"3. Nükleer Santrali İkinciyi Alana Vermek Gibi Bir Şey Söz Konusu Değil"

Foto: Evrim Aydın (AA)

2. nükleer santral konusundaki soruları da yanıtlayan Yıldız, bu konuda Japonya, Güney Kore, Çin ve Kanada'dan 4 firmayla müzakereleri yürüttüklerini anımsattı.

Japonya'da hükümet değişiklikleri, Güney Kore'deki cumhurbaşkanlığı seçimlerinin bu süreci etkilediğini anlatan Bakan Yıldız, şu bilgileri verdi:

''Bizim kaybedecek zamanımız olmadığı için ben yıl sonunda da belli açıklamalar yapacağımı söylemiştim. Bugün Güney Kore bu yarışta biraz daha geride kaldı. Güney Kore'nin bu yarıştan biraz daha kopmak üzere olduğunu söylemem lazım. Yeni cumhurbaşkanlığı seçimiyle beraber çok farklı bir teklif getirmedikleri takdirde şu ana kadar yaptıkları teklifin çok geçerli olabilecek bir teklif olmadığını söylemem lazım. Buna rağmen 'bu yarıştan kopmak istemediklerini ve bu sürecin içinde kalmak istediklerini' belirttiler. Bunu kendileri verecekleri teklifle beraber ortaya koyacaklar.

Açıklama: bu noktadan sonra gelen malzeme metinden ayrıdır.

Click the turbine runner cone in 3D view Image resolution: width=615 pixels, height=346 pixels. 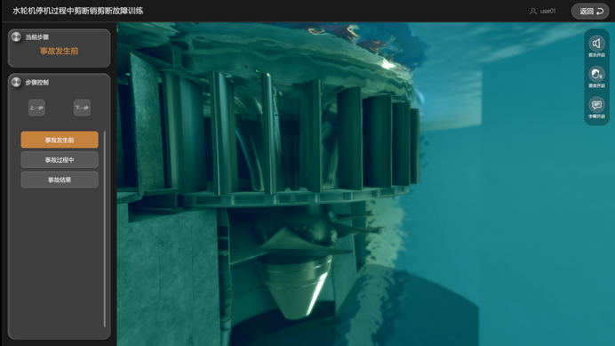tap(294, 284)
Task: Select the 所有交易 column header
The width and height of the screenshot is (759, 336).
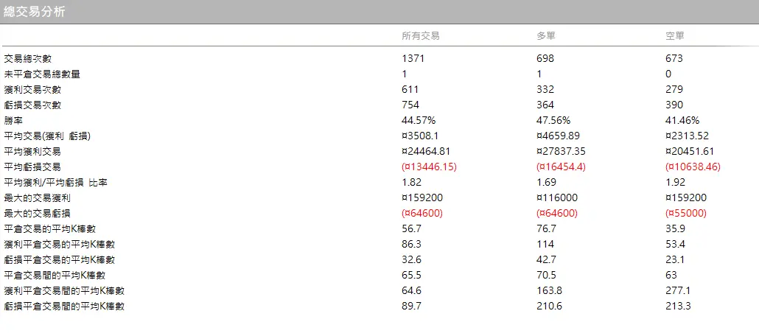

Biz Türkiye ekonomisine hiçbir şekilde bir yük olmadan ve hazine garantisi oluşturmadan, hazine garantisi vermeksizin Türkiye'nin en büyük 3 projesini gerçekleştirmiş olacağız: 1. nükleer santral, 2. nükleer santral ve Afşin-Elbistan Kömür Havzası'nın değerlendirilmesi. Bunların toplam değeri 56 milyar dolar ve hiçbirine hazine garantisi vermeyeceğiz. Bize gelen teklif, Güney Kore 'bu manada hazine garantisi verebilir misiniz' dedi, bir hazine garantisi istemek şeklinde olursa, bu bizim kırmızı çizgimizdir. Kendi ayakları üzerinde koşabilen bir enerji sektörü için bu şartı kabul etmemiz söz konusu değildir.''

Bakan Yıldız, enerji sektöründeki doğrudan yatırım miktarı konusundaki soru üzerine, Akkuyu Nükleer Santrali için geçen yıl 700 milyon dolar, 2012'de 800 milyon dolarlık ödenmiş sermaye aktarıldığını, 2013'te bu rakamın 2,4 milyar dolara çıkmasını beklediklerini bildirdi.

3 nükleer santral

3. nükleer santralin yer seçimiyle alakalı 1,5-2 yıllık bir çalışma olduğunu anlatan Taner Yıldız, şöyle konuştu:

''Çalışma minimum 4-5 yerde yapılacak ve 2. nükleer santralin ilanından sonra o firmanın bu çalışmayı da yapmasını isteyeceğiz. Burada kaybettiğimiz yaklaşık 1-1,5 yılı, Fukuşima kazasından sonra Japonya'nın teklifinin bir nevi askıya alınmış olması, oradaki hükümetlerin değişiyor olması, onların teklifini çok ciddi manada etkiledi. Biz burada kaybettiğimiz süreyi 3. nükleer santralin yerinin tespitiyle beraber telafi etmeyi düşünüyoruz.

2. nükleer santrali yapacak firma, bu çalışmayı da yapabileceklerini tekliflerinin arasına koyuyor. Bu ayrı bir mühendislik çalışması. 2. nükleer santrali alacak firmanın 3. nükleer santralin yer seçimiyle alakalı mühendislik çalışmasının içerisinde de olacağını söylemek istedim. Yoksa 3. nükleer santrali de ikinciyi alana vermek gibi bir şey söz konusu değil. O apayrı bir süreç ama onun için de teklif vermek isteyen firmalar olabiliyor. O şu andaki konumuz değil. Biz 2023 yılında Türkiye'nin bu hedeflerinde 1. ve 2. nükleer santralin işletmeye alındığı, 3. nükleer santralin de inşaatının devam ettiği bir Türkiye görmek istiyoruz.''

Taner Yıldız, santralin yapılacağı yer konusunda ''güçlü olan yer'' denildiğinde spekülatif konuların açılacağını ve bunun doğru olmayacağını söyledi.

Yıldız, ''İğneada bunların arasında var mı?" sorusuna karşılık, ''İsimler arasında geçiyor'' dedi.